4. H. C. Carver wrote a difference equation model intended to be completely
analogous to Pearson's differential equation for theoretical continuous distributions.
His goal was to be able to use discrete methods in calculating difficult continuous
models but his model is of great importance in fitting discrete observed distributions
as well. There are 53 fits of the Carver model in this book.
5. We give detailed discussions and fits for 12 generalized distributions,
including Polya-Aeppli,Thomas, and Neyman Type A. In addition, we give a similar
presentation for three mixed distributions, including Sichel's, Fisher's mixed
Poisson, and the discrete lognormal distribution (the Poisson distribution mixed
by the lognormal distribution).
6. Vol. 2 deals with continuous distributions. Chapter 8 covers theoretical
lifetime distributions: exponential, Weibull, gamma, and Raleigh distributions.
It also considers the problem of censored data and the use of hazard rates in
identifying theoretical distributions. There are 10 fits of the exponential,
7 fits of the Weibull, and 30 fits of the gamma distribution (Pearson Type III).

DATASET ROWS.
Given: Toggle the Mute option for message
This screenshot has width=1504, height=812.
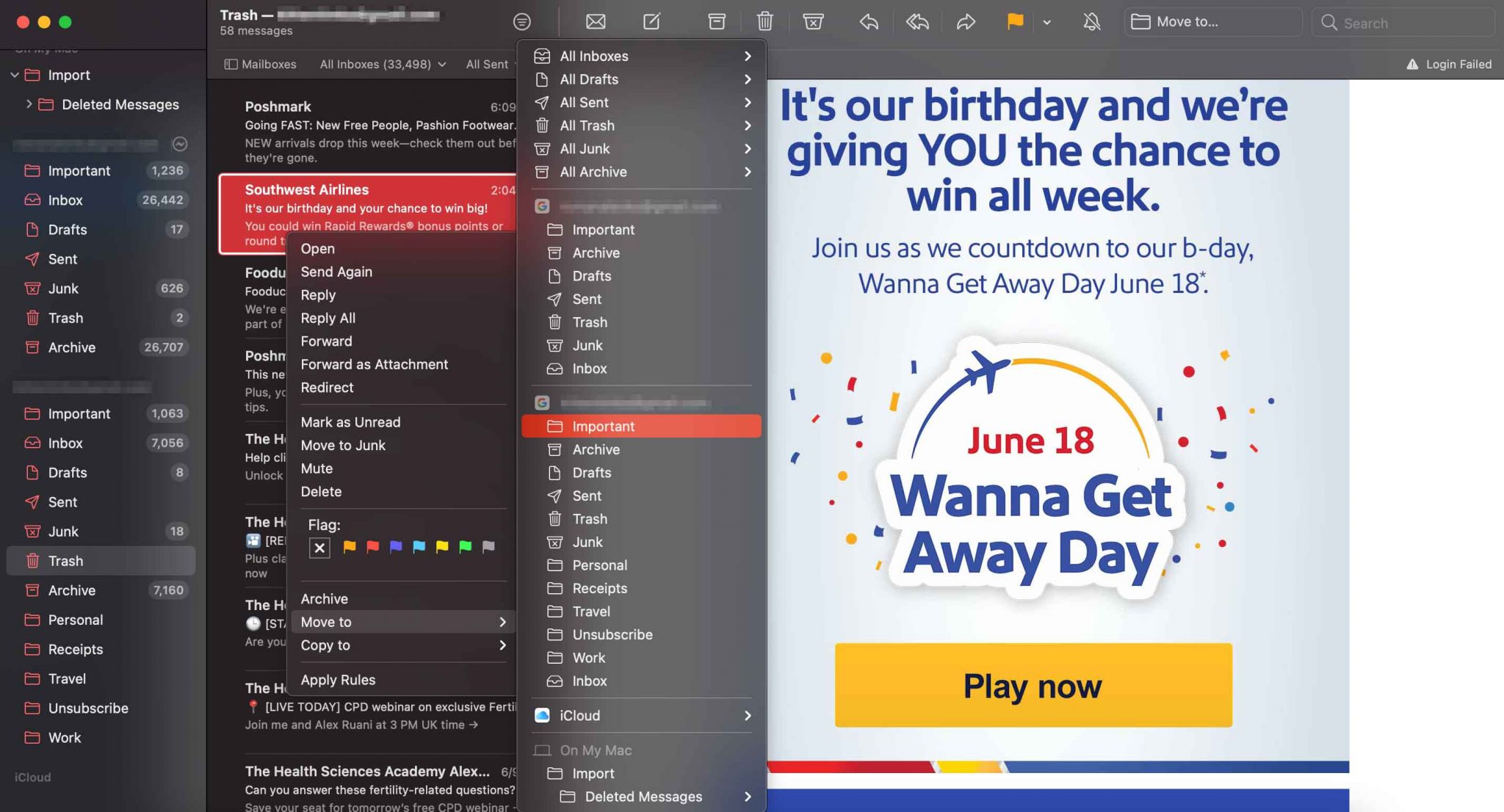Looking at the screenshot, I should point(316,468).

* * *

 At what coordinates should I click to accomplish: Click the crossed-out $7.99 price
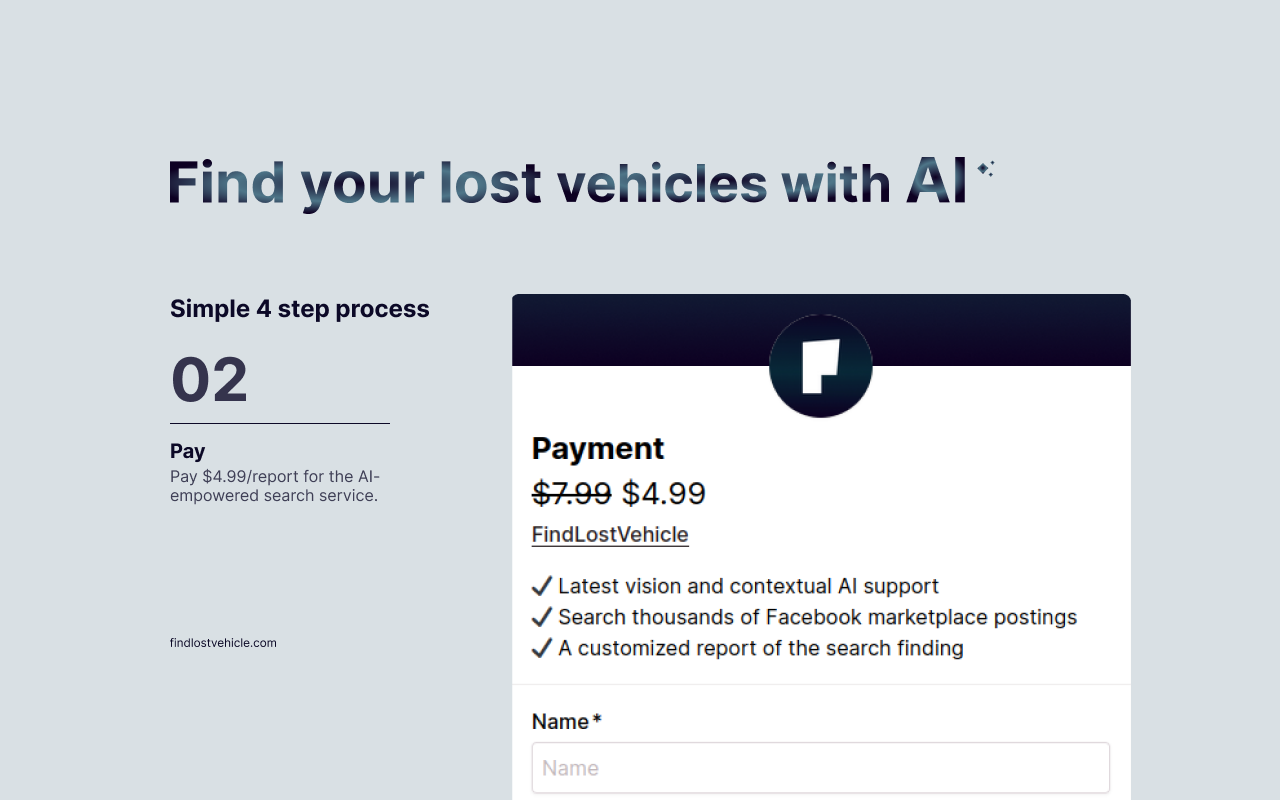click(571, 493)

TASKS TO COMPLETE.
1 > According to the passage on fitting distributions, how many fits of the Carver model does the book contain?
2 > Please copy the passage on fitting distributions between "6. Vol. 2 deals" and "and Raleigh distributions.", inclusive.
The listing is separate material, apart from the passage on fitting distributions.

CORRECT ANSWERS.
1 > 53

2 >
6. Vol. 2 deals with continuous distributions. Chapter 8 covers theoretical
lifetime distributions: exponential, Weibull, gamma, and Raleigh distributions.